> **Work instructions**:
Retype the data that follows, keeping every character the same.

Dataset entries
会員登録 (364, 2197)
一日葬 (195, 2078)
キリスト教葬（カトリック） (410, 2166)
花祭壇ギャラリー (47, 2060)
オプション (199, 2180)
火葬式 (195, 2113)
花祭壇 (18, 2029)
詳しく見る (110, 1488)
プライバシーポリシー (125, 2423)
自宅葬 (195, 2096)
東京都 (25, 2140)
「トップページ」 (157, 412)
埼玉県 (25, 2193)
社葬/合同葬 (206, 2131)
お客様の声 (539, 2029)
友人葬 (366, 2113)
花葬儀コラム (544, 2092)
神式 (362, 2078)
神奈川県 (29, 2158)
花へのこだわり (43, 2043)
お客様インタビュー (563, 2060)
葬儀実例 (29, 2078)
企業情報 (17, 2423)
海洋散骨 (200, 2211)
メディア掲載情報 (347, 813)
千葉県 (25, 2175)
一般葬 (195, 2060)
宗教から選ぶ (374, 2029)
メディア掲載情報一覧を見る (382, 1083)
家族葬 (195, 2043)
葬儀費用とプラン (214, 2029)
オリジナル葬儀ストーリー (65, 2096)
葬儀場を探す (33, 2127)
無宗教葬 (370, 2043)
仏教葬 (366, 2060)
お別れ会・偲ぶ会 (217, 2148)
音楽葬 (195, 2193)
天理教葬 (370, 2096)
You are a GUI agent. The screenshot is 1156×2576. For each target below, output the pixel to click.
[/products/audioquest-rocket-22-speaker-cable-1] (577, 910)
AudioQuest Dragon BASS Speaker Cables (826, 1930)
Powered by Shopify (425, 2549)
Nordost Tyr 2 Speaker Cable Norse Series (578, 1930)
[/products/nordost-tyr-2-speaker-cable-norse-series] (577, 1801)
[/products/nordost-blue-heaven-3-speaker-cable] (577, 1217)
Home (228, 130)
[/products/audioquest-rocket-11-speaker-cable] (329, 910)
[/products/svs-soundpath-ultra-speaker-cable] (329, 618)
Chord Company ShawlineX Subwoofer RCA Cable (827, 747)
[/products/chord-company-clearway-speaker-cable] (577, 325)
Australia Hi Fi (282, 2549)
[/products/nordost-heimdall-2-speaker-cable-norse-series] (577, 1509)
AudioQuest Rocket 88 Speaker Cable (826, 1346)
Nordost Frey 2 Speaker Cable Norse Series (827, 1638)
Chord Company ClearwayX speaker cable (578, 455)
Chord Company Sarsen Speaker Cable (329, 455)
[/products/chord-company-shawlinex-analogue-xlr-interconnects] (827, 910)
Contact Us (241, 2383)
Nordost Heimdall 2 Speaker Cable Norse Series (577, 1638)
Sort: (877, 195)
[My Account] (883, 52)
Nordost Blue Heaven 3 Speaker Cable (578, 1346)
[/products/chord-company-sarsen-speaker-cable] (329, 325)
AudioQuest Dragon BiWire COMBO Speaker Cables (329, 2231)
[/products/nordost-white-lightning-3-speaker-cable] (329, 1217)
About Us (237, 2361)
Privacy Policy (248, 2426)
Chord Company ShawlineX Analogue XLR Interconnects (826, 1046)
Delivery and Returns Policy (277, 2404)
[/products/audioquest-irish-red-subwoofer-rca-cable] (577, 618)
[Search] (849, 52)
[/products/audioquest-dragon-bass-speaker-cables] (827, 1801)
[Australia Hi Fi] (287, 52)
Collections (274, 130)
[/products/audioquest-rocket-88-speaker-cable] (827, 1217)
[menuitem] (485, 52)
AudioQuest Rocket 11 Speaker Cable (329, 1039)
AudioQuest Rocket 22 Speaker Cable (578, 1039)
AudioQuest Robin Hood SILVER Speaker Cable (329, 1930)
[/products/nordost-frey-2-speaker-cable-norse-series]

> **Response to the exercise**:
会員登録 (364, 2197)
一日葬 (195, 2078)
キリスト教葬（カトリック） (410, 2166)
花祭壇ギャラリー (47, 2060)
オプション (199, 2180)
火葬式 (195, 2113)
花祭壇 (18, 2029)
詳しく見る (110, 1488)
プライバシーポリシー (125, 2423)
自宅葬 (195, 2096)
東京都 (25, 2140)
「トップページ」 (157, 412)
埼玉県 (25, 2193)
社葬/合同葬 (206, 2131)
お客様の声 (539, 2029)
友人葬 (366, 2113)
花葬儀コラム (544, 2092)
神式 (362, 2078)
神奈川県 (29, 2158)
花へのこだわり (43, 2043)
お客様インタビュー (563, 2060)
葬儀実例 (29, 2078)
企業情報 (17, 2423)
海洋散骨 (200, 2211)
メディア掲載情報 (347, 813)
千葉県 (25, 2175)
一般葬 (195, 2060)
宗教から選ぶ (374, 2029)
メディア掲載情報一覧を見る (382, 1083)
家族葬 (195, 2043)
葬儀費用とプラン (214, 2029)
オリジナル葬儀ストーリー (65, 2096)
葬儀場を探す (33, 2127)
無宗教葬 (370, 2043)
仏教葬 (366, 2060)
お別れ会・偲ぶ会 (217, 2148)
音楽葬 (195, 2193)
天理教葬 (370, 2096)
You are a GUI agent. The screenshot is 1156×2576. For each target below, output the pixel to click.
[/products/audioquest-rocket-22-speaker-cable-1] (577, 910)
AudioQuest Dragon BASS Speaker Cables (826, 1930)
Powered by Shopify (425, 2549)
Nordost Tyr 2 Speaker Cable Norse Series (578, 1930)
[/products/nordost-tyr-2-speaker-cable-norse-series] (577, 1801)
[/products/nordost-blue-heaven-3-speaker-cable] (577, 1217)
Home (228, 130)
[/products/audioquest-rocket-11-speaker-cable] (329, 910)
[/products/svs-soundpath-ultra-speaker-cable] (329, 618)
Chord Company ShawlineX Subwoofer RCA Cable (827, 747)
[/products/chord-company-clearway-speaker-cable] (577, 325)
Australia Hi Fi (282, 2549)
[/products/nordost-heimdall-2-speaker-cable-norse-series] (577, 1509)
AudioQuest Rocket 88 Speaker Cable (826, 1346)
Nordost Frey 2 Speaker Cable Norse Series (827, 1638)
Chord Company ClearwayX speaker cable (578, 455)
Chord Company Sarsen Speaker Cable (329, 455)
[/products/chord-company-shawlinex-analogue-xlr-interconnects] (827, 910)
Contact Us (241, 2383)
Nordost Heimdall 2 Speaker Cable Norse Series (577, 1638)
Sort: (877, 195)
[My Account] (883, 52)
Nordost Blue Heaven 3 Speaker Cable (578, 1346)
[/products/chord-company-sarsen-speaker-cable] (329, 325)
AudioQuest Dragon BiWire COMBO Speaker Cables (329, 2231)
[/products/nordost-white-lightning-3-speaker-cable] (329, 1217)
About Us (237, 2361)
Privacy Policy (248, 2426)
Chord Company ShawlineX Analogue XLR Interconnects (826, 1046)
Delivery and Returns Policy (277, 2404)
[/products/audioquest-irish-red-subwoofer-rca-cable] (577, 618)
[Search] (849, 52)
[/products/audioquest-dragon-bass-speaker-cables] (827, 1801)
[Australia Hi Fi] (287, 52)
Collections (274, 130)
[/products/audioquest-rocket-88-speaker-cable] (827, 1217)
[menuitem] (485, 52)
AudioQuest Rocket 11 Speaker Cable (329, 1039)
AudioQuest Rocket 22 Speaker Cable (578, 1039)
AudioQuest Robin Hood SILVER Speaker Cable (329, 1930)
[/products/nordost-frey-2-speaker-cable-norse-series]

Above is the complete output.